Exercise – Return each line of the entries that mentions the word "target".

[Material provided]

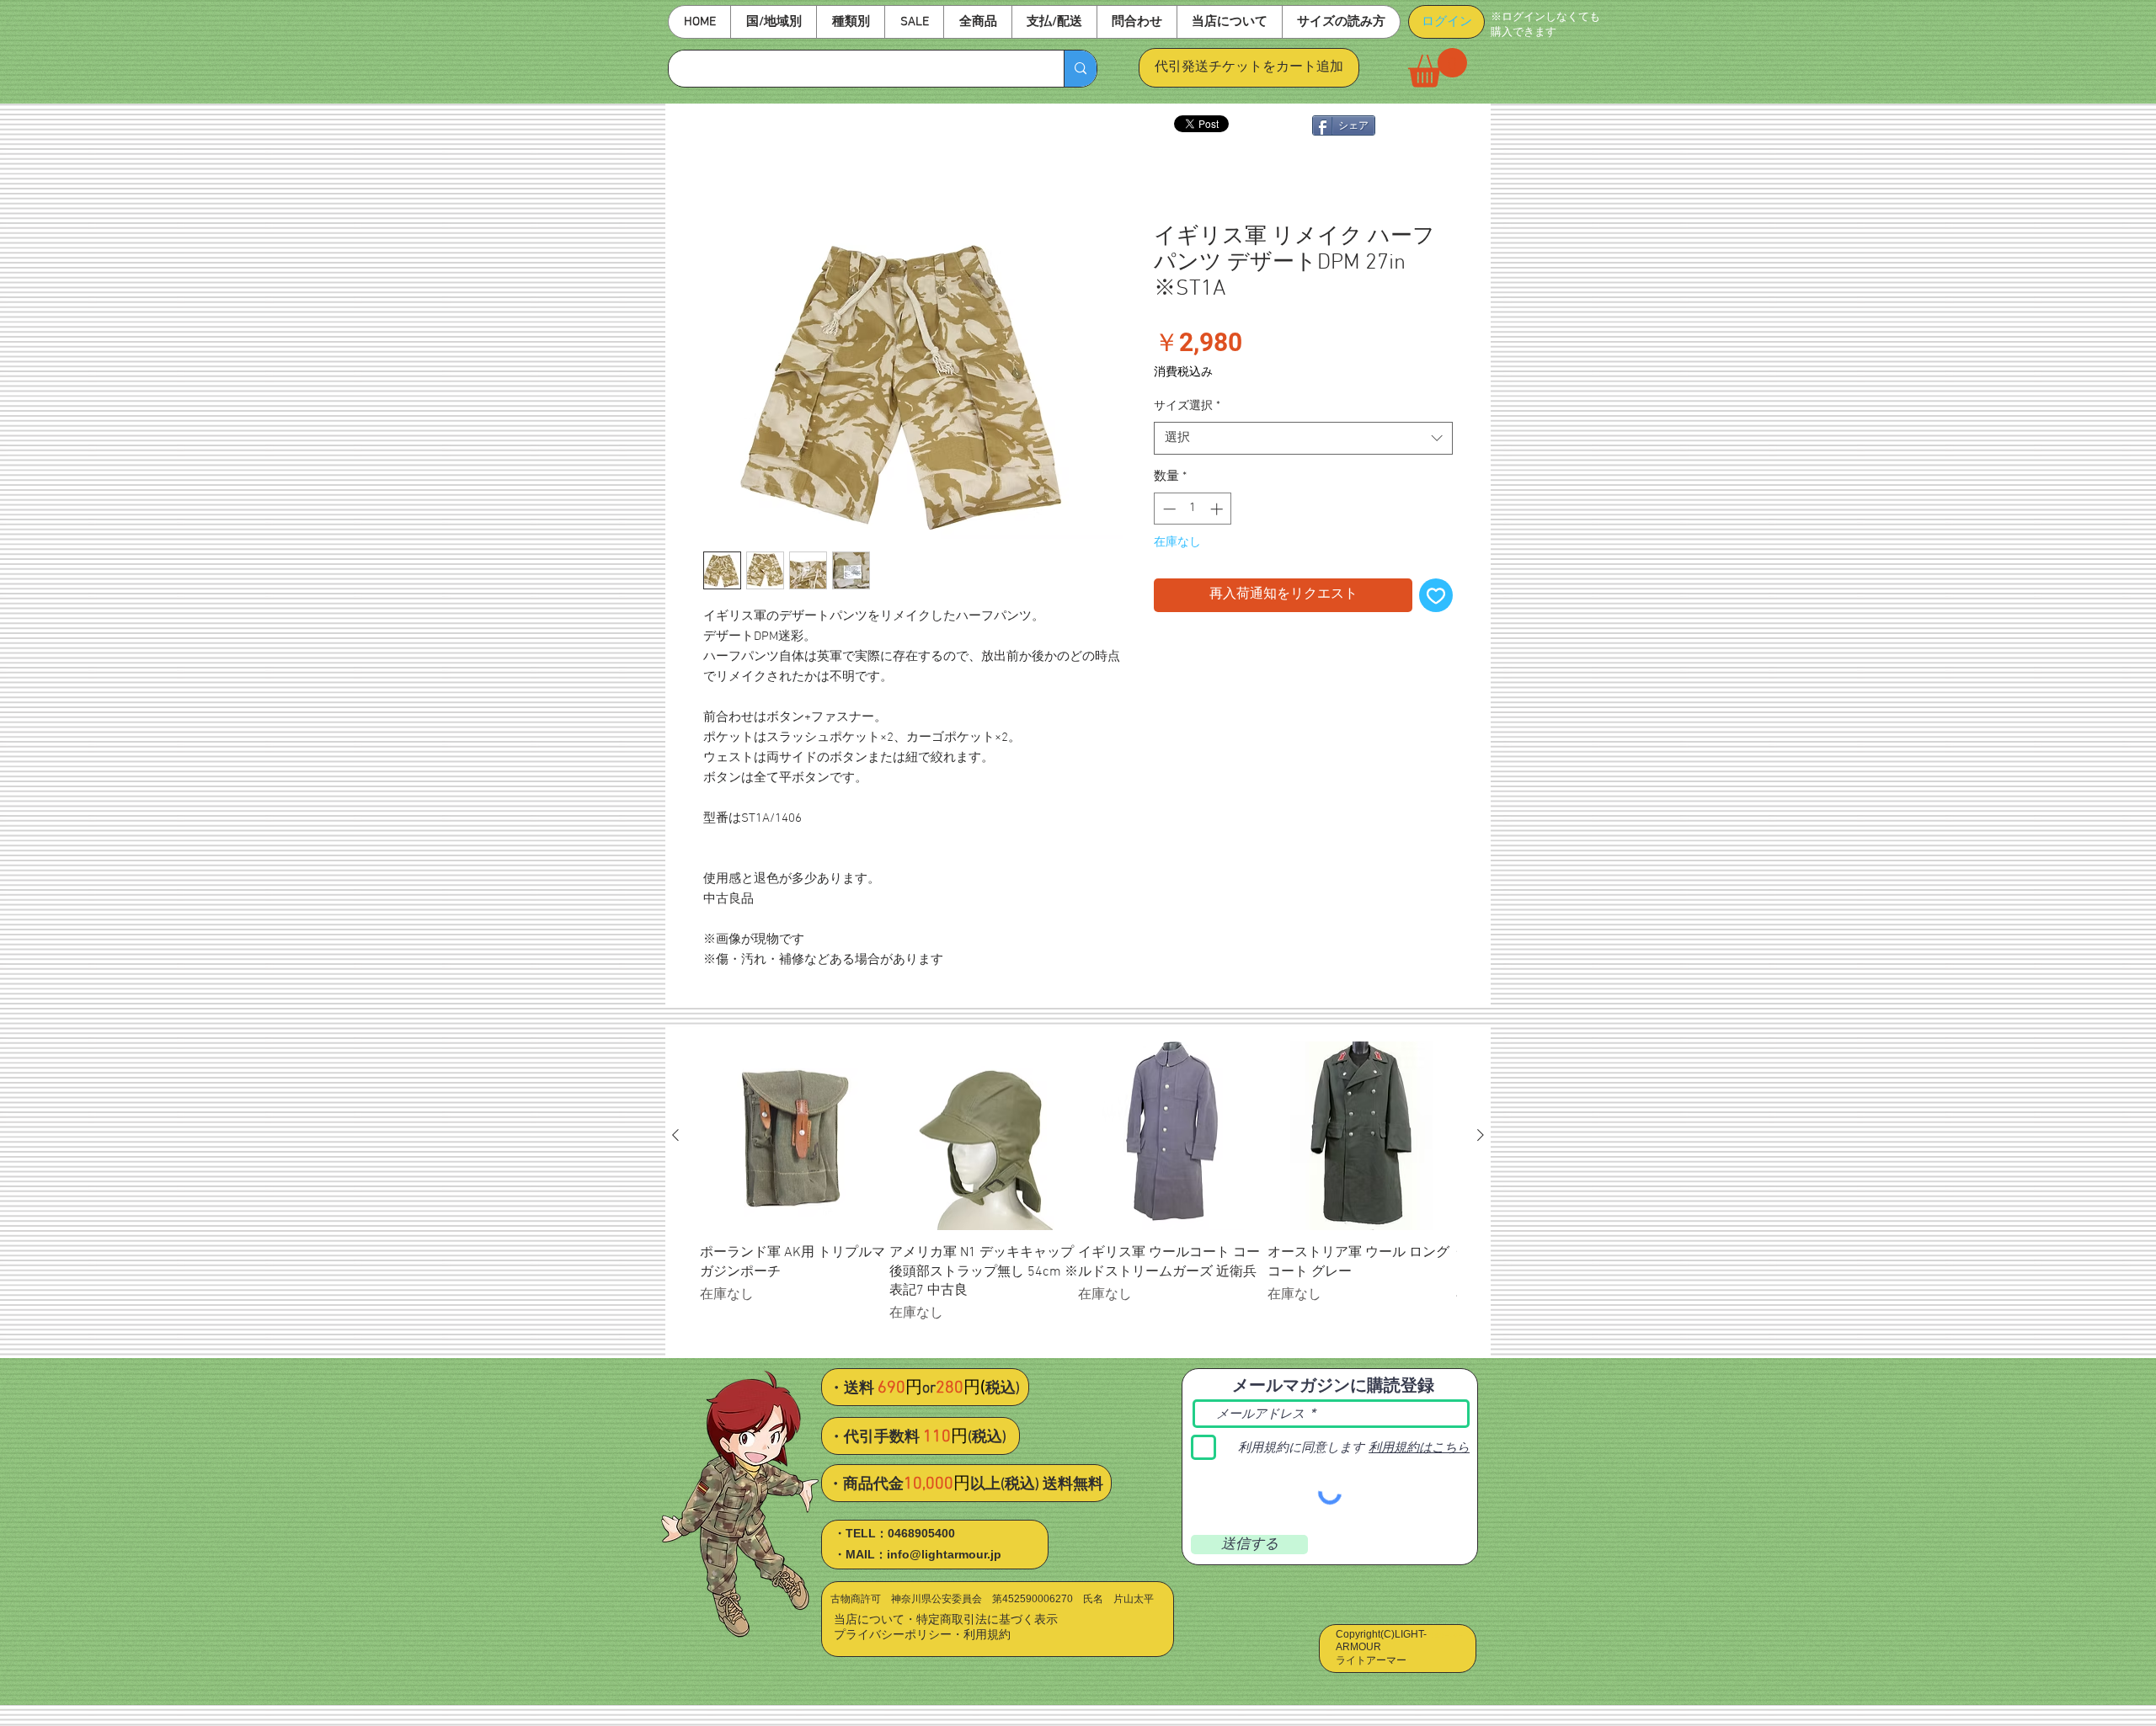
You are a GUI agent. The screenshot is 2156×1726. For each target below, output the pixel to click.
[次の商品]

[/Material provided]
[Material provided]

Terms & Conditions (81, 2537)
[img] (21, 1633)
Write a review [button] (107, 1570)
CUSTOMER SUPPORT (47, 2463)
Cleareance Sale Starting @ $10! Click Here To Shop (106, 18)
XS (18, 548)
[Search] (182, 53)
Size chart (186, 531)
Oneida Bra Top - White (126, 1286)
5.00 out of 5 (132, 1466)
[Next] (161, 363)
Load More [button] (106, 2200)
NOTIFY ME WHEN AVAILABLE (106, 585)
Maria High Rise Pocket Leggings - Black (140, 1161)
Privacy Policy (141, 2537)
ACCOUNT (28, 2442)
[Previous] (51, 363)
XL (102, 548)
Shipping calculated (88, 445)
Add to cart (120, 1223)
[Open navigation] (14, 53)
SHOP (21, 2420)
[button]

[/Material provided]
[Material provided]

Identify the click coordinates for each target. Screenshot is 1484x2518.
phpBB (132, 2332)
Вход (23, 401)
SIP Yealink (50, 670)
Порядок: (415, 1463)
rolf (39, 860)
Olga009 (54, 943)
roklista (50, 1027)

[/Material provided]

Written answer –
You are a GUI agent. The screenshot is 2156×1726. For each target below, output the pixel to click.
Identify the click coordinates for each target. Screenshot is 1484x2518.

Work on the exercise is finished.